Report every line of the material that contains the word "legend".
==========
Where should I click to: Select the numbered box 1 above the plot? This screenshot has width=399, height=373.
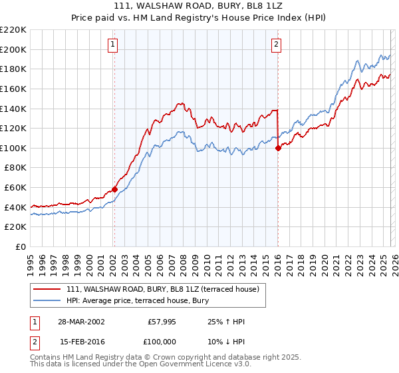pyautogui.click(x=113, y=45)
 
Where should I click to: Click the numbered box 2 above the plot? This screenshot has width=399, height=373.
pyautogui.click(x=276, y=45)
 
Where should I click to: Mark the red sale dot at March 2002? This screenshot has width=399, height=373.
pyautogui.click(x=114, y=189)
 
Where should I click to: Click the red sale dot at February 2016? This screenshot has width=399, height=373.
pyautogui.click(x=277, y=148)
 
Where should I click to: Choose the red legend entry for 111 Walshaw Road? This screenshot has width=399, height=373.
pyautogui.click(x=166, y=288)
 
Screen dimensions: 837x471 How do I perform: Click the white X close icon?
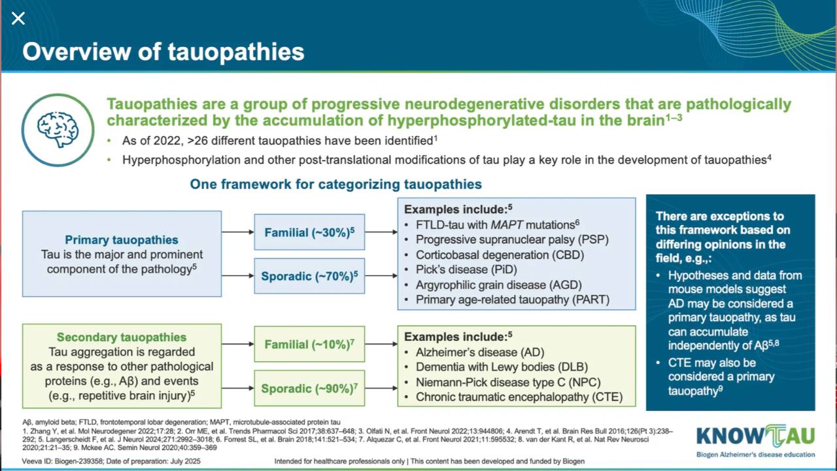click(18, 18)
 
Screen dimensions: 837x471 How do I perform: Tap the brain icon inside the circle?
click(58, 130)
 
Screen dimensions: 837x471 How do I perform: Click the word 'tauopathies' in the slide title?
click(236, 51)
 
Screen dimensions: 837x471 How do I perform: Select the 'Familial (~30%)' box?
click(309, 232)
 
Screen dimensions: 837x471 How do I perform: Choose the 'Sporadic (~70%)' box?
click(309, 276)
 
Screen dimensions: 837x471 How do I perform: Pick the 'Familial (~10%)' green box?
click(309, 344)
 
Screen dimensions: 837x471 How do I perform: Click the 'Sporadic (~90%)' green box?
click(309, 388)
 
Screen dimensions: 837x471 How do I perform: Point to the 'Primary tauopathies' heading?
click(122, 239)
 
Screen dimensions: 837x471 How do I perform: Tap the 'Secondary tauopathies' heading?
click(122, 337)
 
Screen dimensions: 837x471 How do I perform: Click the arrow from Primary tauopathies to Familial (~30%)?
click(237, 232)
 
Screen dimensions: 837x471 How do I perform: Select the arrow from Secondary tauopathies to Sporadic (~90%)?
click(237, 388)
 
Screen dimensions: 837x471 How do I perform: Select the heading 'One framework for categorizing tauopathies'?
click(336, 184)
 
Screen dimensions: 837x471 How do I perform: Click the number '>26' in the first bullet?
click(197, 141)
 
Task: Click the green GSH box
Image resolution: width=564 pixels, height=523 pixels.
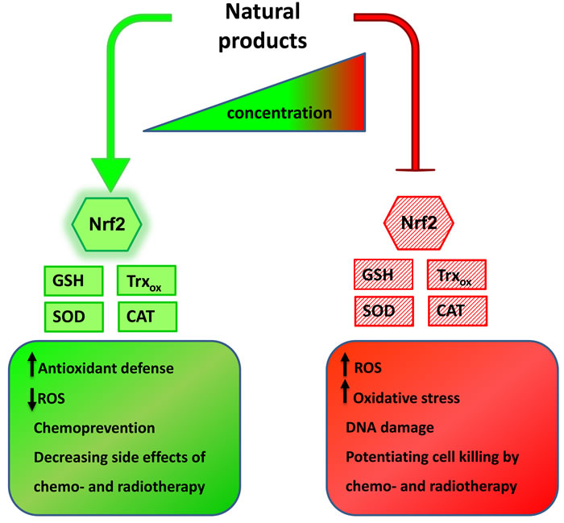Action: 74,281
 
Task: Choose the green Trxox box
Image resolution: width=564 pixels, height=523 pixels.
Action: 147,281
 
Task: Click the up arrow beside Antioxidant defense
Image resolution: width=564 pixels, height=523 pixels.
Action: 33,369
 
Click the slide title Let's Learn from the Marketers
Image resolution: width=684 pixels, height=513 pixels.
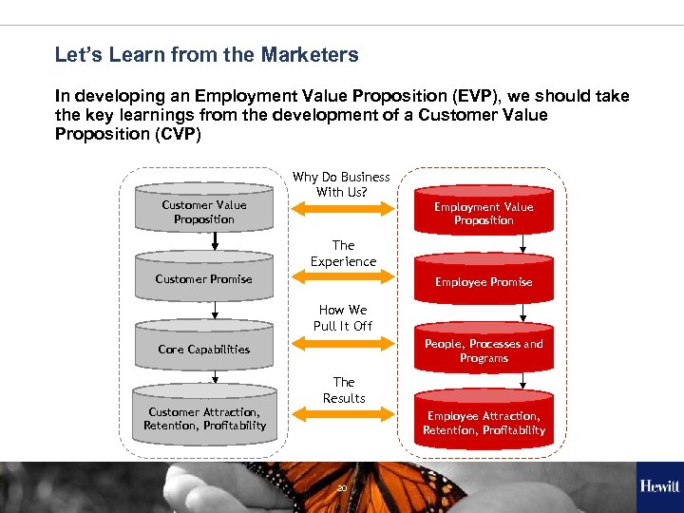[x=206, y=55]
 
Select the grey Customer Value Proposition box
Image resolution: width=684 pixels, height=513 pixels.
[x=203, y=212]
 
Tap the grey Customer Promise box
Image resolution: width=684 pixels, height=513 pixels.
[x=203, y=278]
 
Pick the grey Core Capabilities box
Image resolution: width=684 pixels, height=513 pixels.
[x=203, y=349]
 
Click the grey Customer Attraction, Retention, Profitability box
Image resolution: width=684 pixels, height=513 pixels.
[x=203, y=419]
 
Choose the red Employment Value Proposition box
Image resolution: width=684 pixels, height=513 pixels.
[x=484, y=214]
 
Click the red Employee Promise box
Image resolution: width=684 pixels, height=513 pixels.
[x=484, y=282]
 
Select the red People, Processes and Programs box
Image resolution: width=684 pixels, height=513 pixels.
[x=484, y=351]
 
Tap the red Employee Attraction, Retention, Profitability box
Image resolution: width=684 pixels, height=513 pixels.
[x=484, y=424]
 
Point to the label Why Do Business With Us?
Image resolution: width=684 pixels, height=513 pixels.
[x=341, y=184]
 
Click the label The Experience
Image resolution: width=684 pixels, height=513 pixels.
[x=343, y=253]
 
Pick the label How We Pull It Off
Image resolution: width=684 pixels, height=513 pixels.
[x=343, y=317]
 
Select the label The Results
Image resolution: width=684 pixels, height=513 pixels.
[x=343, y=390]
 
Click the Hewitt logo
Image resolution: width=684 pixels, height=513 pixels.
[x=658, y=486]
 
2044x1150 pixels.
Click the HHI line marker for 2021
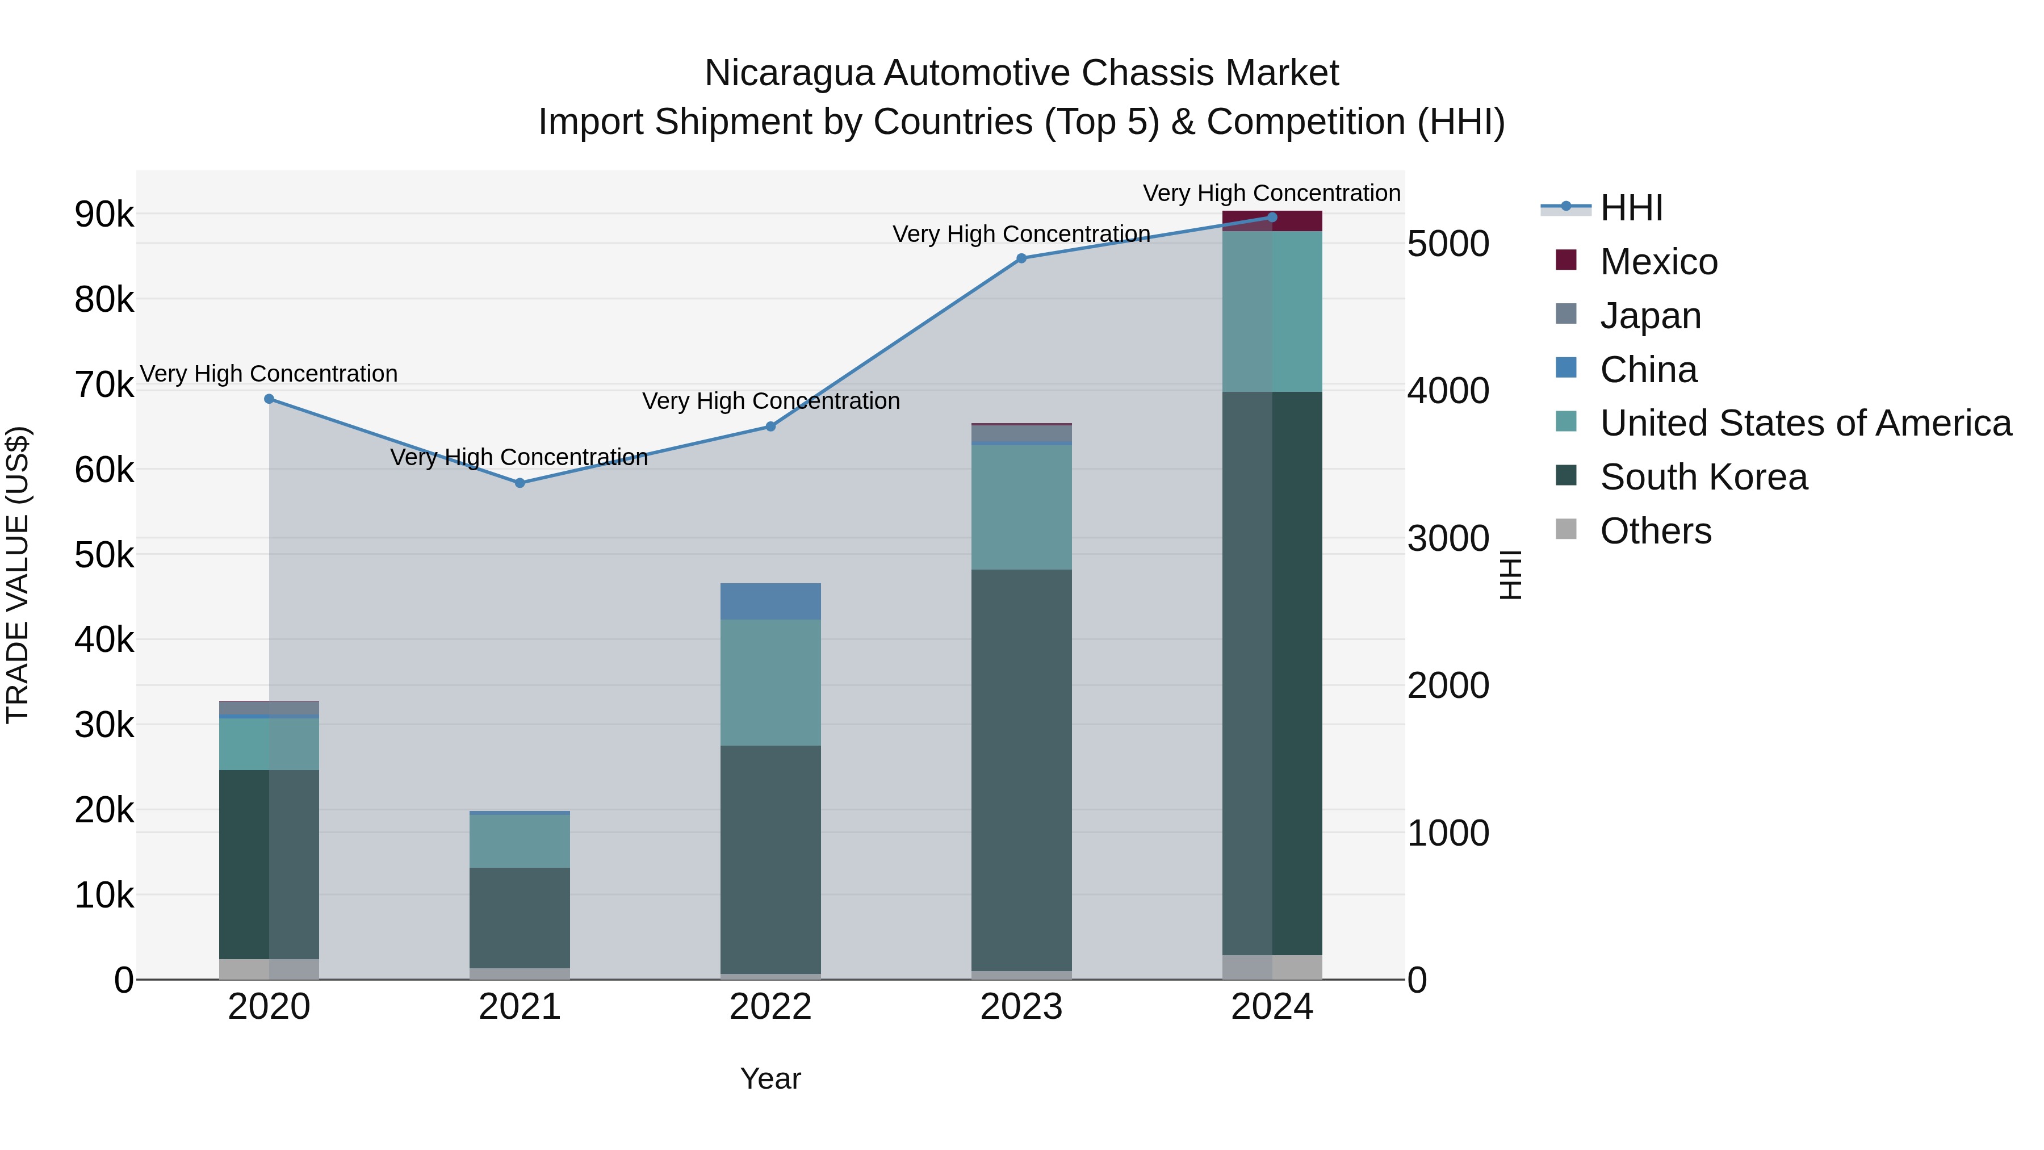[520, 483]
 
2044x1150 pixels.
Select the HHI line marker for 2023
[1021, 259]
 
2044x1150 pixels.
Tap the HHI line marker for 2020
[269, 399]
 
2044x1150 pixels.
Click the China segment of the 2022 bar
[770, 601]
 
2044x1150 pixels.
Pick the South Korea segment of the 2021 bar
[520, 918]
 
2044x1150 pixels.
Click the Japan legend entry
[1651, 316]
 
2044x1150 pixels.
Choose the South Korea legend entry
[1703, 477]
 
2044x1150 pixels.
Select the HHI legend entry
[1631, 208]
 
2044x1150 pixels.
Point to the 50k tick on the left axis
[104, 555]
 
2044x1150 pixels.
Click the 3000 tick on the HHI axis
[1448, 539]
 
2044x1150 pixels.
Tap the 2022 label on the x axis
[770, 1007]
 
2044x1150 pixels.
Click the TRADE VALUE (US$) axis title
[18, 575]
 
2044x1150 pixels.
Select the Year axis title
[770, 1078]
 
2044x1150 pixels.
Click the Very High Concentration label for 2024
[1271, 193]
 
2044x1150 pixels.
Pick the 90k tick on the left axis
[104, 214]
==========
→ Complete response
Where should I click to: Choose the red legend entry for 111 Walshaw Road? This screenshot has width=399, height=373.
Click the Japan legend entry
Choose the South Korea legend entry
Select the HHI legend entry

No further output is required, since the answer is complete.